Dalam ayat ini Allah ﷻ mengatakan bahwa diri-Nya ber-istiwa diatas ‘arsy. Istiwa’ dalam bahasa Arab artinya (عَلَا وَ ارْتَفَعَ, yakni berada di atas sesuatu. Banyak sekali ayat yang menyebutkan bahwa (استوى على) bermakna berada di atas sesuatu. Contohnya firman Allah ﷻ,
﴿وَاسْتَوَتْ عَلَى الْجُودِيِّ﴾
“(bahtera itupun) berlabuh di atas bukit Judi.” (QS. Hud: 44)

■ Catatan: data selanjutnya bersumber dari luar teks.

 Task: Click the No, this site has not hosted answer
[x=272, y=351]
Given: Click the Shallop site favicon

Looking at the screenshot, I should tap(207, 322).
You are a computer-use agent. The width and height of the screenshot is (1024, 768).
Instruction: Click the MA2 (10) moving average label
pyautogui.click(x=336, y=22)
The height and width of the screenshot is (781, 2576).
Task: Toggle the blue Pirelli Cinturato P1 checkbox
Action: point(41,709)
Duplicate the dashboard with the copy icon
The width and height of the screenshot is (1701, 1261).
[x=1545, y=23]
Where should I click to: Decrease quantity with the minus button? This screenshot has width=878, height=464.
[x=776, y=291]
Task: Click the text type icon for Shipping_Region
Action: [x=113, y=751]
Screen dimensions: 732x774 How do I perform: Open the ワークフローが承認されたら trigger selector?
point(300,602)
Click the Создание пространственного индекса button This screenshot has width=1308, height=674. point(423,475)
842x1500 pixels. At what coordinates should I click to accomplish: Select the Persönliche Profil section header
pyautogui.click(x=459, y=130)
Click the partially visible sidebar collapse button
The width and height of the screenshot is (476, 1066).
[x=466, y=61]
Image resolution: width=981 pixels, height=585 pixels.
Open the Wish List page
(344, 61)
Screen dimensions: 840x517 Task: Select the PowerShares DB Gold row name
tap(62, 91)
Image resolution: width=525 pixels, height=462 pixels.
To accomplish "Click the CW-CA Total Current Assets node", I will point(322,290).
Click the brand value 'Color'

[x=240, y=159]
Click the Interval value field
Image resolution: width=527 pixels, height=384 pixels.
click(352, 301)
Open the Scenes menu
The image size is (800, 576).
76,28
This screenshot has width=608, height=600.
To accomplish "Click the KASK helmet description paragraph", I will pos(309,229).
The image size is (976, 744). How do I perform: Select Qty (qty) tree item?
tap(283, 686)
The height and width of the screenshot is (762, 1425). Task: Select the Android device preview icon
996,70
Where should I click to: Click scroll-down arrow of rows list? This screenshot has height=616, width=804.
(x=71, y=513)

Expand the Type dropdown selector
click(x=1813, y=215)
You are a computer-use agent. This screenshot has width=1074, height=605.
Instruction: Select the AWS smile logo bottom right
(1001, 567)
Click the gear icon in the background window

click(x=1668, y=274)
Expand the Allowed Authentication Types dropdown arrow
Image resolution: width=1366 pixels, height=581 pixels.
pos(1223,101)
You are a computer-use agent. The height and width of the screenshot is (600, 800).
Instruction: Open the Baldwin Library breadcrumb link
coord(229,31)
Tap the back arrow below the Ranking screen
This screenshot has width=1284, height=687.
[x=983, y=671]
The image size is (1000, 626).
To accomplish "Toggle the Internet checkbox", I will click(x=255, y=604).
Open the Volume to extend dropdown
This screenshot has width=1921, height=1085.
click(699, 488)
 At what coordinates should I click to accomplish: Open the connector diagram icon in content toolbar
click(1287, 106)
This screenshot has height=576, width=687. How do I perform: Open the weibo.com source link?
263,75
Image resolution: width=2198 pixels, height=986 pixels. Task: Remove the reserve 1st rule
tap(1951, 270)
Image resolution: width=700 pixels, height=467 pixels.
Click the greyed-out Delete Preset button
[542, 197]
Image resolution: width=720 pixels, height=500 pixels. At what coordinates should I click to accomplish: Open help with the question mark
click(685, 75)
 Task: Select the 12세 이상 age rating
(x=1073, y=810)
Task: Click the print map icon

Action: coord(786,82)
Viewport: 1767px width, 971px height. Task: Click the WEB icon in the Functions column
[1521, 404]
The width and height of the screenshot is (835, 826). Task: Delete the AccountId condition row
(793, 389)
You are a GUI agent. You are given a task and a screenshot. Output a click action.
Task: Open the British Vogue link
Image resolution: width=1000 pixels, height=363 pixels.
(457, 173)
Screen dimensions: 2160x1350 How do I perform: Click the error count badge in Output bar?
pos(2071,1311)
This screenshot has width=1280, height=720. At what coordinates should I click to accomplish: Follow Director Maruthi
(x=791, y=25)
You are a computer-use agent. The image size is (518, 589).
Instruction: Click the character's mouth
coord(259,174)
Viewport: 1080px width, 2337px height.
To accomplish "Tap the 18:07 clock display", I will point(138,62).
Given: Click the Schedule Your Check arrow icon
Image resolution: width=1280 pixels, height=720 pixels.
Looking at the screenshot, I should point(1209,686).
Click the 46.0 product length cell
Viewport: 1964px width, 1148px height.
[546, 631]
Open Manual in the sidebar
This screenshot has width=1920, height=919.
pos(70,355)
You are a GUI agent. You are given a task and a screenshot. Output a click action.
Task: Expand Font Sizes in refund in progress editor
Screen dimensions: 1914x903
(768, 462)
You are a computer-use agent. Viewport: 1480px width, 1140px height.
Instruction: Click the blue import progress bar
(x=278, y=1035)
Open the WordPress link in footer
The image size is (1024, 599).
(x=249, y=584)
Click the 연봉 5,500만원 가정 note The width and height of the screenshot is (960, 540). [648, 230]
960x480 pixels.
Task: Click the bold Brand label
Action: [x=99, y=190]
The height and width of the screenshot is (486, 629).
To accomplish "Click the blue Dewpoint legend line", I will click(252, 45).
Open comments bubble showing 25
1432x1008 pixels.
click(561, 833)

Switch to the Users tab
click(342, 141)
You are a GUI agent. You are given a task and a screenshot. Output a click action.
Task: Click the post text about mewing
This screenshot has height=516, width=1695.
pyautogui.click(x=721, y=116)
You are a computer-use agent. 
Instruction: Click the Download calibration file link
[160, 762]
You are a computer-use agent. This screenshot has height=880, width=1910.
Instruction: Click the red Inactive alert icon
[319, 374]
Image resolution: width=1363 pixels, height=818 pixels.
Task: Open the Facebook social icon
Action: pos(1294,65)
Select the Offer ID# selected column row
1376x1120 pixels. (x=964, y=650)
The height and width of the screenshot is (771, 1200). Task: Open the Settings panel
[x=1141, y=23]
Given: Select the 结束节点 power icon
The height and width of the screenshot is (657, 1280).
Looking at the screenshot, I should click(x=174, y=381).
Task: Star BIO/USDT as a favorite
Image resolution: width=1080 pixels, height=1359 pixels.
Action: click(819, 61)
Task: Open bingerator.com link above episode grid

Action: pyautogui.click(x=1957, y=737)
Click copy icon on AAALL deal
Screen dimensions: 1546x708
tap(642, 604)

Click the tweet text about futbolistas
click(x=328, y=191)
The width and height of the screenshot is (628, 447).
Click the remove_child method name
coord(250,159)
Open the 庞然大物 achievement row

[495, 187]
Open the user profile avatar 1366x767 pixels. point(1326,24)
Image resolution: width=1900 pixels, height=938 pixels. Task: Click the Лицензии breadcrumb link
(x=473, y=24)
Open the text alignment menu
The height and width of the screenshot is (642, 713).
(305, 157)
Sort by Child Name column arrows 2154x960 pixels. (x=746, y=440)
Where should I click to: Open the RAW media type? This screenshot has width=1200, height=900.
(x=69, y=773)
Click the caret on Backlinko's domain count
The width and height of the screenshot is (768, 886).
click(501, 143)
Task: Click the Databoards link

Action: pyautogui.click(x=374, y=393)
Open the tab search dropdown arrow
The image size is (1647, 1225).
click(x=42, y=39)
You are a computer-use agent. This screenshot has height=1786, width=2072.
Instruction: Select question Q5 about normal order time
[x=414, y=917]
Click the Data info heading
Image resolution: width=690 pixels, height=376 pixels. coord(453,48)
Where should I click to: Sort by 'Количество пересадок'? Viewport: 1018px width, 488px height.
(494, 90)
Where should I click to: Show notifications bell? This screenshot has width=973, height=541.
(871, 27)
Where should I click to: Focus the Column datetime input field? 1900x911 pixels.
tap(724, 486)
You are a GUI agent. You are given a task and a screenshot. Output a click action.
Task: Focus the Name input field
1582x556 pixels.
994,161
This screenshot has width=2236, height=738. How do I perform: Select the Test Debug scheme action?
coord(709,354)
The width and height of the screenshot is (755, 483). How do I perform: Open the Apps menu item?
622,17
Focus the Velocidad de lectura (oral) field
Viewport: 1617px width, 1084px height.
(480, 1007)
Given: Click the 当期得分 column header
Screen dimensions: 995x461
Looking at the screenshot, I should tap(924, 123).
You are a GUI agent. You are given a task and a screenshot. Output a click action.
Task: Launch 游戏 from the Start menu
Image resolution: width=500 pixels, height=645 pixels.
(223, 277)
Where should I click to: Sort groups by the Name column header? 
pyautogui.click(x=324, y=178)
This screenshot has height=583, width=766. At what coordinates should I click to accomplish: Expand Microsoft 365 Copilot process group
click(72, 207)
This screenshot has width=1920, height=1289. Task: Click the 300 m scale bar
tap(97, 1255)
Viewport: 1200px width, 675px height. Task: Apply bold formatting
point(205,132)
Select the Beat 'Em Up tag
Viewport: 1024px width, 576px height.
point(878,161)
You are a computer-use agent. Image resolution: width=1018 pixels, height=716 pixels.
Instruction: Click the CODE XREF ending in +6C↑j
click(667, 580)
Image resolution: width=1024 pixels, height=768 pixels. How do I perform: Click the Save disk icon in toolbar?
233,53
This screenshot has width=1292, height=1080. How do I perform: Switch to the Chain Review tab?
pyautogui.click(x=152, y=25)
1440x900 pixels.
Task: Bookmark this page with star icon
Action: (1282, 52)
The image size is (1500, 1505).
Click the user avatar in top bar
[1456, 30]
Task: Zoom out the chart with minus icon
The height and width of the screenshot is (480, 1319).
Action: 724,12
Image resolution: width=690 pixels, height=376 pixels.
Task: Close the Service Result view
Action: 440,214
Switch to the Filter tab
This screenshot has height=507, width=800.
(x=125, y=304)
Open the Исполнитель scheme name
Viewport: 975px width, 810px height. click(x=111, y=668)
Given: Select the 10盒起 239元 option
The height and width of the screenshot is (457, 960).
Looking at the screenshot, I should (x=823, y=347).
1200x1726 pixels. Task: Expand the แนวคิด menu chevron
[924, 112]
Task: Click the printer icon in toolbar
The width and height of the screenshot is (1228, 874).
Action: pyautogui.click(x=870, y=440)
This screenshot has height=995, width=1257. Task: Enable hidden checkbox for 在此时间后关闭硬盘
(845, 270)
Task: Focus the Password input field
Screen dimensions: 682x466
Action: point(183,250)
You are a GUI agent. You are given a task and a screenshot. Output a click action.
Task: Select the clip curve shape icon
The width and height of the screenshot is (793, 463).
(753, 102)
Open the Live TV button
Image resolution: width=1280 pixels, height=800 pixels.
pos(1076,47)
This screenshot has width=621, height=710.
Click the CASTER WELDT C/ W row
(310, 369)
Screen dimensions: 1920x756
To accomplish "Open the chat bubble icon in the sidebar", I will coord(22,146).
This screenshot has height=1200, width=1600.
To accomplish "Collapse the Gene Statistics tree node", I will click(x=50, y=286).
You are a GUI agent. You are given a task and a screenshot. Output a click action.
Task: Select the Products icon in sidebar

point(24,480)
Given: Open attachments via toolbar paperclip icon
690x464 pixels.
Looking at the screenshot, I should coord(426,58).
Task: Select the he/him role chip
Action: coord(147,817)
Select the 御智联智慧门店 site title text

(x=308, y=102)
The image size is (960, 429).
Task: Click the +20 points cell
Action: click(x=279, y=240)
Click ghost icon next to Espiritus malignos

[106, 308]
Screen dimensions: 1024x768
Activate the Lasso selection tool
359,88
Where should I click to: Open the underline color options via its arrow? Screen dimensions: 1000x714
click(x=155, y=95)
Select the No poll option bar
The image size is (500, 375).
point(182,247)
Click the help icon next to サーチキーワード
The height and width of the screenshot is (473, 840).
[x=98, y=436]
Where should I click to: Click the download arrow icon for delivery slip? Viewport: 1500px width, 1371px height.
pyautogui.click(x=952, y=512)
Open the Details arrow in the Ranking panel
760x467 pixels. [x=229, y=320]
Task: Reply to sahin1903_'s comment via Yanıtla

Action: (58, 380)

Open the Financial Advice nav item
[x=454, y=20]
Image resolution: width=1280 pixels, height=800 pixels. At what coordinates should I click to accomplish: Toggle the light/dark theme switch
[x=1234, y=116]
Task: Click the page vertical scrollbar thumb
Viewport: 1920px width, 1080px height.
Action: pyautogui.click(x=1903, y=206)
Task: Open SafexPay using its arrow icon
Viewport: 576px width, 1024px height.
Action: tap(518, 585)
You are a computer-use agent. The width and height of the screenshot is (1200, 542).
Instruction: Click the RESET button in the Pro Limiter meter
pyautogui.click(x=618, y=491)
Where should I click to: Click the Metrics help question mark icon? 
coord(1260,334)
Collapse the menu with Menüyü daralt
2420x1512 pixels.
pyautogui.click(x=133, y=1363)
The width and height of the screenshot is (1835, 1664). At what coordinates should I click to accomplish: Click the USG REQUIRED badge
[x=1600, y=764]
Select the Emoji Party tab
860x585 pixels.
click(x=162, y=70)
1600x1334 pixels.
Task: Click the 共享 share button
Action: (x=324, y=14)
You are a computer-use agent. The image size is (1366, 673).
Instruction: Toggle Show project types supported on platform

Makna ini sangatlah dimaklumi dalam Bahasa Arab. Karenanya Imam Malik rahimahullah ketika ditanya tentang istiwa’ Allah ﷻ, beliau pun terdiam dan merasa pertanyaan ini sangat berbahaya, lantas menjawab,
الاِسْتِوَاءُ مَعْلُوْمٌ وَالْكَيْفُ مَجْهُوْلٌ وَالإِيْمَانُ بِهِ وَاجِبٌ وَالسُّؤَالُ عَنْهُ بِدْعَةٌ
“Istiwa’ (dalam bahasa Arab) diketahui (maknanya, yaitu berada di atas). Adapun bagaimana cara Allah ﷻ beristiwa, maka tidak ada yang tahu. Beriman terhadap Allah ﷻ beristiwa di atas ‘Arsy hukumnya wajib, sedangkan bertanya bagaimana Allah ﷻ ber-istiwa’ adalah bid’ah!” ([2])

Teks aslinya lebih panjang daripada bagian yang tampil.